I’m guessing his M.D. trumps your medical degree, from where did you say?
Other than the opinions of some doctors that have written articles claiming that the methods described in the Babywise book could lead to failure to thrive and the other conditions you listed, can you cite any actual cases of children that suffered from parents using the book?
Secondly, using the publisher’s website as a cite for the quality of a book is…lame.
Thirdly, it’s the American Society of Paediatrics that suggests that the book is unhelpful and possibly dangerous. Not ‘internet gibberish’.
If the method worked for you, that’s fantastic. I don’t think you can argue that it’s a well regarded method by experts though. And the notion that the book has gained ‘world prominence’ is a joke. I had never heard about it before this thread and I’ve been obsessively reading since I got pregnant.

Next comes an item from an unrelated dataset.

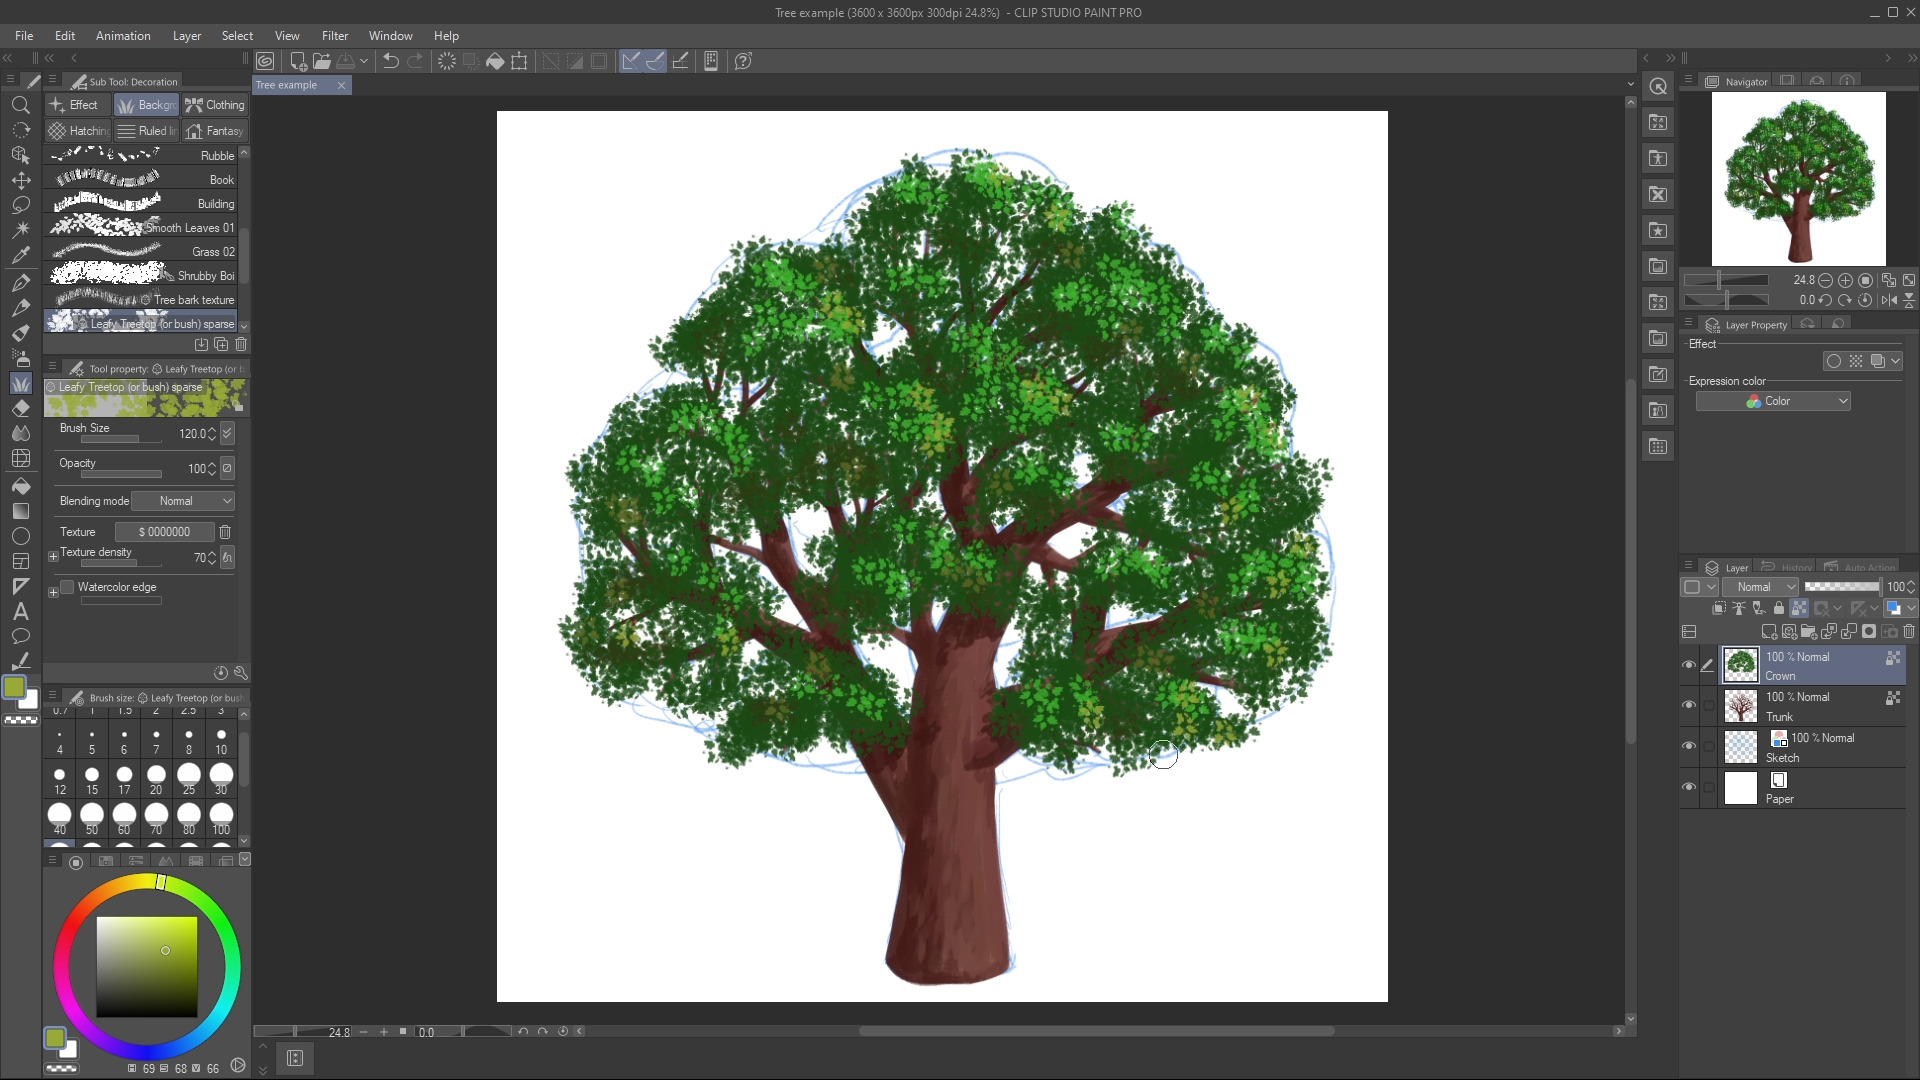Hide the Trunk layer via eye icon

1689,705
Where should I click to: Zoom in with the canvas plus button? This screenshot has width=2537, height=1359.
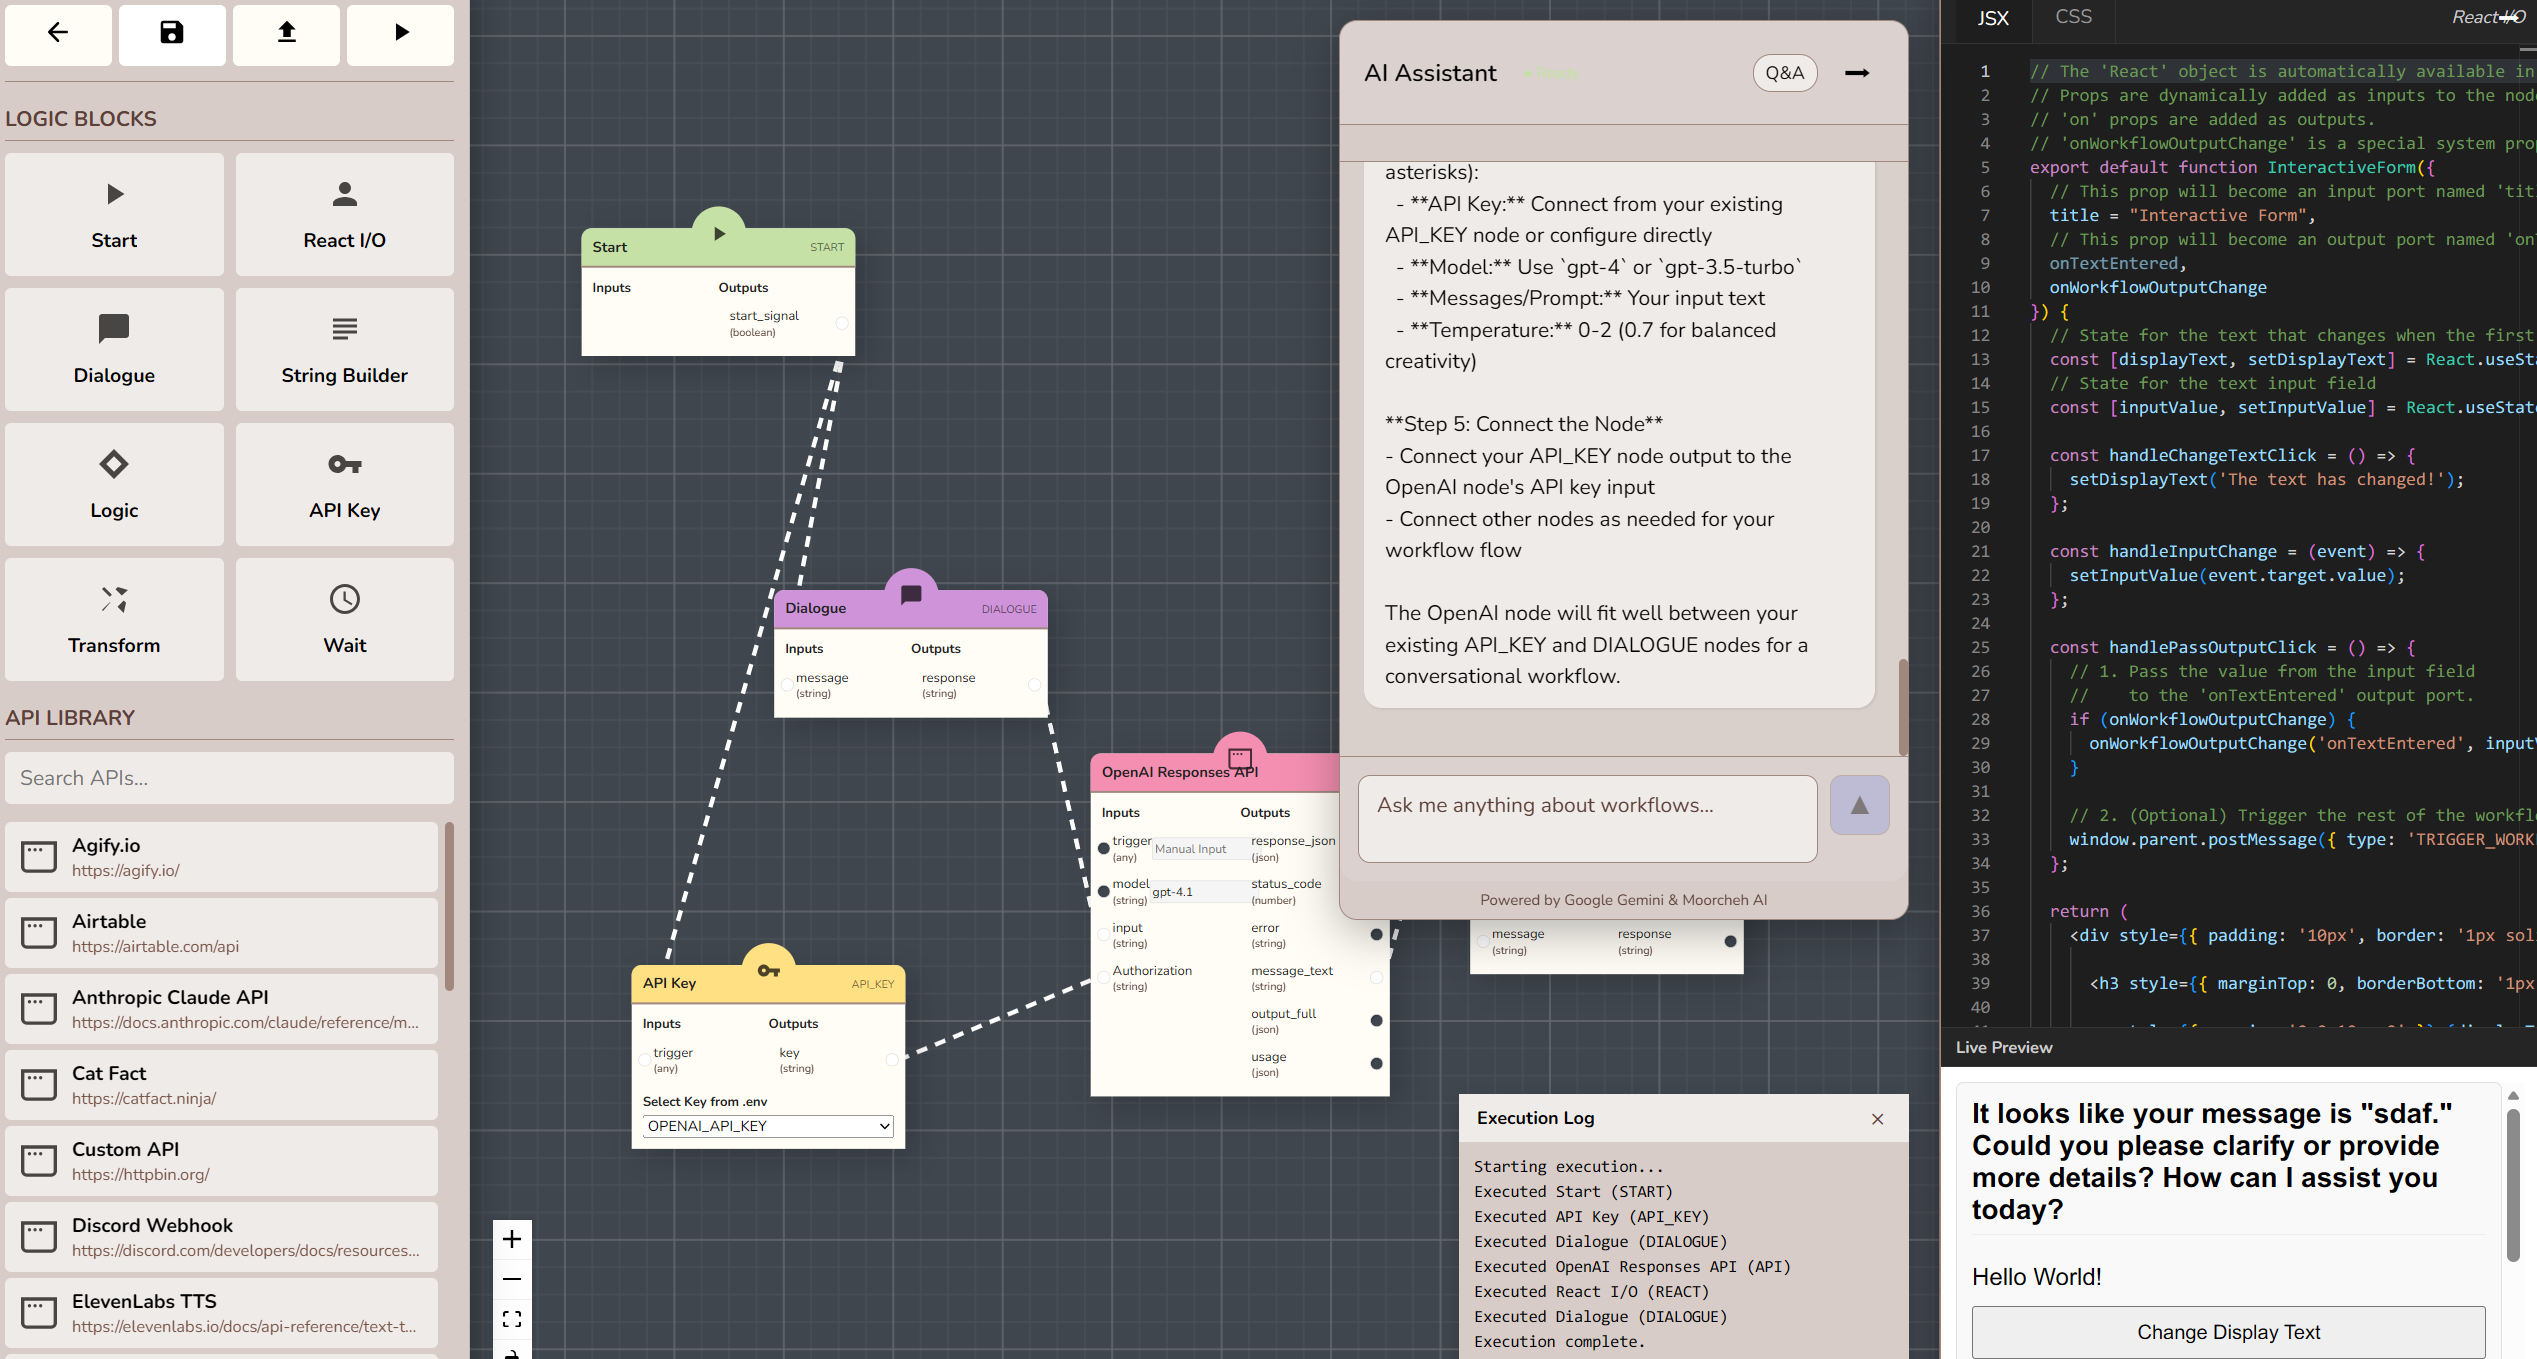pyautogui.click(x=512, y=1239)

No. Unfortunately my grandmother was just an idiot who didn’t think she should feed my brother when he was two months old and hungry. She illustrates what happens when you follow strict feeding schedules that do not take into account the actual needs of the baby.
Yes, I read the stupid book after picking it up at a garage sale for a quarter. The book sucks and so do the Ezzos. Quoting from it does not change the problems with the book.
Your post still doesn’t negate what the cites I pulled up state about the dangers of the book’s feeding schedule. If there’s even a possibility of a problem why take the slightest chance with your baby’s health?
Omar Little, I remember seeing the cite you provided earlier. Isn’t the author of that Web site one of the authors for the Babywise book? It seems like he’d have a personal stake in promoting his own theories. Also, the Web site seems to indicate that the other creator of the Web site has a masters in theology - do you know what his background is in child development? I’m not asking to be douchey.
For what it’s worth (and it’s not worth much, if anything), my husband’s family and much of the rest of the world are mystified about how much time we spend worrying about getting babies to sleep. I was once talking to my father-in-law’s girlfriend about it when my son was a baby and we were visiting India. It had never even occurred to her as a concern, and she has two kids.
The blank look on her face was priceless, then she said, “This is actually something you spend a lot of time thinking about? Why? You won’t even have to worry about it in a few years. No wonder parenting is so complicated for you in America!”